Nagelsmann "richtig sauer" auf seine Bayern

Bayerncoach Julian Nagelsmann betont zwar seit Amtsantritt, dass seine Mannschaften in Sachen Laufleistung meist unterlegen sind, allein schon wegen höheren Ballsicherheit und Ballbesitzanteile - weil sich eben das Leder statt der Spieler bewegt.

Aber nach der unerwarteten Freitagabendpleite musste auch er einräumen: "Ich bin das erste Mal als Bayern-Trainer richtig sauer auf uns, weil wir es besser machen müssen."

In der Tat: In der Defensive zeigte sich sein Team phasenweise wieder einmal vogelwild. Patzte in den vergangenen Wochen immer wieder Neuzugang Dayot Upamecano, war es diesmal Innenverteidiger Lucas Hernández, der bei beiden Gegentoren unglücklich aussah. Beim 1:0 konnte er den Ball nur ungenügend zum Gegner klären, beim Augsburger 2:0 ließ er Gegenspieler André Hahn weitgehend unbedrängt einköpfen.

"Gewinnen lieben, verlieren hassen"

"Wir bekommen die Tore immer auf dieselbe Art und Weise. Es ist ein bisschen sorglos, wie wir verteidigen. Der Gegner hatte keine brillanten Momente und hat trotzdem zwei Tore gemacht ... Wir verteidigen ein bisschen sorglos. Wenn nach vorne nicht viel geht, musst du hinten stabiler sein. Gewinnen lieben ist das eine, verlieren hassen ist das andere." FC-Bayern-Trainer Julian Nagelsmann

Fast wie gegen Eintracht Frankfurt

"Das war sehr enttäuschend. Wir müssen gegen so eine Mannschaft gewinnen. Wir waren in der ersten Halbzeit nicht da", sagte FC-Bayern-Kapitän und Torwart Manuel Neuer über die ersten 45 Minuten, die kein bisschen an eine Spitzenmannschaft erinnerten - und die immer wieder neuen und gleichzeitig alten Schwächen in der Abwehr offenbarten.

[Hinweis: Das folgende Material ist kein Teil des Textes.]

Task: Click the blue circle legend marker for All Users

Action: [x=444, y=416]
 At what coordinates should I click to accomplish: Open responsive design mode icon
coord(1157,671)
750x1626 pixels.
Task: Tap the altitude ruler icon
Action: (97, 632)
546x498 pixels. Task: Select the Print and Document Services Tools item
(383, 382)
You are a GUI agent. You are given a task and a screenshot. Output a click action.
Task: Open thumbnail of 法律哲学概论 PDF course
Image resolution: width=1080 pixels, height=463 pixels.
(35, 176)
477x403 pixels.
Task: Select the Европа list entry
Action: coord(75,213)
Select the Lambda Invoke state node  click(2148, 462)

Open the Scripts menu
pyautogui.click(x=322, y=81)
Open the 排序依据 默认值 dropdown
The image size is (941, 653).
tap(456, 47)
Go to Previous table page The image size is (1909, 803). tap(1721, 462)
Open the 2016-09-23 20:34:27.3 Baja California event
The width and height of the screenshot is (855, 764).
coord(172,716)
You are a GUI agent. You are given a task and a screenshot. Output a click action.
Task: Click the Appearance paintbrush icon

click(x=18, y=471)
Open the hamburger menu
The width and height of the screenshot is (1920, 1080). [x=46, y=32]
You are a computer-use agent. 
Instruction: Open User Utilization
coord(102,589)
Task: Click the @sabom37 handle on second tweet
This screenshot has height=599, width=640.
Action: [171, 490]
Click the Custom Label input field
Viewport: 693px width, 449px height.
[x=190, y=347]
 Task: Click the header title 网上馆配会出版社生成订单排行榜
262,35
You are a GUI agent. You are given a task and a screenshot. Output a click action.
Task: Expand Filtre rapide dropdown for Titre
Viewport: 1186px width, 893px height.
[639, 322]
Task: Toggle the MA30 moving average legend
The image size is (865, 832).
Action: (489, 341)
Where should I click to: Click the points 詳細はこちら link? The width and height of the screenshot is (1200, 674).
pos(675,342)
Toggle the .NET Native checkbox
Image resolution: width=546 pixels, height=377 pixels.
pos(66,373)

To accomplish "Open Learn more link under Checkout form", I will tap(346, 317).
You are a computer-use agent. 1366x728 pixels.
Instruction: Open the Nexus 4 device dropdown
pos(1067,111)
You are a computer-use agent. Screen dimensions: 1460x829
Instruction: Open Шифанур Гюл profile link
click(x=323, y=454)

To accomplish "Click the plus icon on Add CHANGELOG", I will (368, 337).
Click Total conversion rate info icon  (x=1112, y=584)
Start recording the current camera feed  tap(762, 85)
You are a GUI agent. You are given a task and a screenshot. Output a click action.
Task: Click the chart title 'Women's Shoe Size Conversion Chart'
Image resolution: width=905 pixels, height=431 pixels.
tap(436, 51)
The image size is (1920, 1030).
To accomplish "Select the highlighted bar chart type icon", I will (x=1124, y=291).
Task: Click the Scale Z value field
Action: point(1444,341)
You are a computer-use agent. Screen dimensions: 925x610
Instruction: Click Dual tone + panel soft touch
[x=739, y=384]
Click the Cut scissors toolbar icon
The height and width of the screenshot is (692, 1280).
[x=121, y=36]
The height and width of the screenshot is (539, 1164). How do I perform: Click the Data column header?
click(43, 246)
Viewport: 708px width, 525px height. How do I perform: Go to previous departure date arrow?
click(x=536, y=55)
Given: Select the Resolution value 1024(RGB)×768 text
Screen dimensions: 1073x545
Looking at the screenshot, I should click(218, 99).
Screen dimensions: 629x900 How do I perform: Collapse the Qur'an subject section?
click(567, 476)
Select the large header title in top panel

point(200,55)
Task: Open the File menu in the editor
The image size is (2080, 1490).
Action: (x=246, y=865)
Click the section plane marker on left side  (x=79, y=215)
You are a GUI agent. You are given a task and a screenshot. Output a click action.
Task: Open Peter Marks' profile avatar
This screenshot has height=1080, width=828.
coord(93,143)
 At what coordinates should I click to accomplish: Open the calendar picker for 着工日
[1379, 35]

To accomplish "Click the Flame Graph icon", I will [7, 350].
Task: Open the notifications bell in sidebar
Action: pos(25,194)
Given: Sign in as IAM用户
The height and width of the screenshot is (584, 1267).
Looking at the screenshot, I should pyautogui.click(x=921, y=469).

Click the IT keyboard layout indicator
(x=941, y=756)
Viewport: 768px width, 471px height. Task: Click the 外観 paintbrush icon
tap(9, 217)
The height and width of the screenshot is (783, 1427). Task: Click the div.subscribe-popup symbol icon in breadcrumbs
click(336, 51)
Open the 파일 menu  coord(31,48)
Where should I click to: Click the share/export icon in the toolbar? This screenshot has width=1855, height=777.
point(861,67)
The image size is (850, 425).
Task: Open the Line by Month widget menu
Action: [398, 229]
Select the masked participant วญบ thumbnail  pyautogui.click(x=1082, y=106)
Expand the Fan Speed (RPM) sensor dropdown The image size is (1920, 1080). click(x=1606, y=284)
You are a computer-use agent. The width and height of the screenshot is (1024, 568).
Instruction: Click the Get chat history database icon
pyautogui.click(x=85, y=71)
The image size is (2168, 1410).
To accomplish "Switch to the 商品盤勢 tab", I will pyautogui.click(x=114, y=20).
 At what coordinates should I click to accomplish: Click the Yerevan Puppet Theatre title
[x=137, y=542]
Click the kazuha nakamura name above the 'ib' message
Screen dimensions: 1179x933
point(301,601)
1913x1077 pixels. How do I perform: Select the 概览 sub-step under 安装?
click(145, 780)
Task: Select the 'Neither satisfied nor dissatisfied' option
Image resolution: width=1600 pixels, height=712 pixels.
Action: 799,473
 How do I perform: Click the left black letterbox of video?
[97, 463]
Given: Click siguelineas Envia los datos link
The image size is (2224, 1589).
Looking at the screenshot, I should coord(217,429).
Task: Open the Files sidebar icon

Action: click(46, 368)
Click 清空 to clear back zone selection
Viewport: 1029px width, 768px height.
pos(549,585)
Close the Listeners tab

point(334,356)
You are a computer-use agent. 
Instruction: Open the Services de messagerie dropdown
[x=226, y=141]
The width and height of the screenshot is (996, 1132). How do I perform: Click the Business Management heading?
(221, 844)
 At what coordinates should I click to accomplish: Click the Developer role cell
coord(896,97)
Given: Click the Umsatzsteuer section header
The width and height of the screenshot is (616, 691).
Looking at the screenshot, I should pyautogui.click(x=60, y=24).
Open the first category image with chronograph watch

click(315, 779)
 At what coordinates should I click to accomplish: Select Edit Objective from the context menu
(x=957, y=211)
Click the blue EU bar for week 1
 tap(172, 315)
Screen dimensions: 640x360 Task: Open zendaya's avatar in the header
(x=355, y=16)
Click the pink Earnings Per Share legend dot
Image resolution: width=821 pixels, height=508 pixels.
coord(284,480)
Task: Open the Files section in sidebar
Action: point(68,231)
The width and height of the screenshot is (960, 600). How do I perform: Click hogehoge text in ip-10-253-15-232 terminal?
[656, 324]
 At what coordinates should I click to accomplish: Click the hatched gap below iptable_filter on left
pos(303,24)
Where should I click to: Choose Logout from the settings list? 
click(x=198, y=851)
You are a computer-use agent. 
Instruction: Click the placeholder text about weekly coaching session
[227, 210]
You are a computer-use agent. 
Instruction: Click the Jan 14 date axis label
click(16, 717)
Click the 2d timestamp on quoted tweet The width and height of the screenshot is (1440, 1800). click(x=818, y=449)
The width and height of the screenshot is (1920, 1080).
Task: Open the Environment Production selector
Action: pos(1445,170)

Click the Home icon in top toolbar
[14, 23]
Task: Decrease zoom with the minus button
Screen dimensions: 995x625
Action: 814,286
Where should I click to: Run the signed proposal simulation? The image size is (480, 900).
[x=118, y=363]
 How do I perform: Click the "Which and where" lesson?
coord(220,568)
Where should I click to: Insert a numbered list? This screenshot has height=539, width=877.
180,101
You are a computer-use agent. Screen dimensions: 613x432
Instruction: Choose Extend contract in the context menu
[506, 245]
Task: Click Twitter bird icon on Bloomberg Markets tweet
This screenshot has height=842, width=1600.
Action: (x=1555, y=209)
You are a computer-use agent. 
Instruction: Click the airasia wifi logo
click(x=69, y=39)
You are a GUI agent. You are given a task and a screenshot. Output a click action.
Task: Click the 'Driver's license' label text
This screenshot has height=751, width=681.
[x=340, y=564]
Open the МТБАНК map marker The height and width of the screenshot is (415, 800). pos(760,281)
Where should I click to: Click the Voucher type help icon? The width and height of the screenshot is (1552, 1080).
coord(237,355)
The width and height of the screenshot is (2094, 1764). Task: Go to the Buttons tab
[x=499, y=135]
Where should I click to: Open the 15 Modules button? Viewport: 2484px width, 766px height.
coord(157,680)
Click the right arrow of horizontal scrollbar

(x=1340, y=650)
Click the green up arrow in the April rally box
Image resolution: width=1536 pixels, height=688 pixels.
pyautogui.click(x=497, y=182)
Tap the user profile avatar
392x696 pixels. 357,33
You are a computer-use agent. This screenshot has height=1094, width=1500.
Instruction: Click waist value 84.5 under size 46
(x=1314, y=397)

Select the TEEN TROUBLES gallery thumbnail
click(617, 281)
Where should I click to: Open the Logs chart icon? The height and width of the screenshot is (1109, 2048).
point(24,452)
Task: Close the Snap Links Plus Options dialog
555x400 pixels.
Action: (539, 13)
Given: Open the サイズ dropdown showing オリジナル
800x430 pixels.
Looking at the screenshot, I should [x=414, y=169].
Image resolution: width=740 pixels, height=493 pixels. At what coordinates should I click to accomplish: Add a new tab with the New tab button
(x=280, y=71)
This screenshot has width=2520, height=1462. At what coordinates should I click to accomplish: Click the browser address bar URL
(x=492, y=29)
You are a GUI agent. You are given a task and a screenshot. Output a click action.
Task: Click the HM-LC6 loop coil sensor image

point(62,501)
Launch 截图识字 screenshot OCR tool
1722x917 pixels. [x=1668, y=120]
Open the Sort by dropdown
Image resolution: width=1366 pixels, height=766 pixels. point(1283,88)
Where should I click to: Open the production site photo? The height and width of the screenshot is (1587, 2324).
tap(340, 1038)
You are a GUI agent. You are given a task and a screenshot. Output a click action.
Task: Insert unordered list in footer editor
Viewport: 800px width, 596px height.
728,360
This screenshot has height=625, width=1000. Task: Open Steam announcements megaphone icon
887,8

Doch nach dem Seitenwechsel offenbarte sich noch eine neue - und mindestens genauso unschöne - Facette des Rekordmeisters: Auch die so hochgelobte Offensiv-Maschine stottert. Die zweite Halbzeit erinnerte frappierend an die 1:2-Niederlage gegen Eintracht Frankfurt am 7. Spieltag: München fast ausschließlich im Vorwärtsgang, ein Tor glückte aber nicht mehr.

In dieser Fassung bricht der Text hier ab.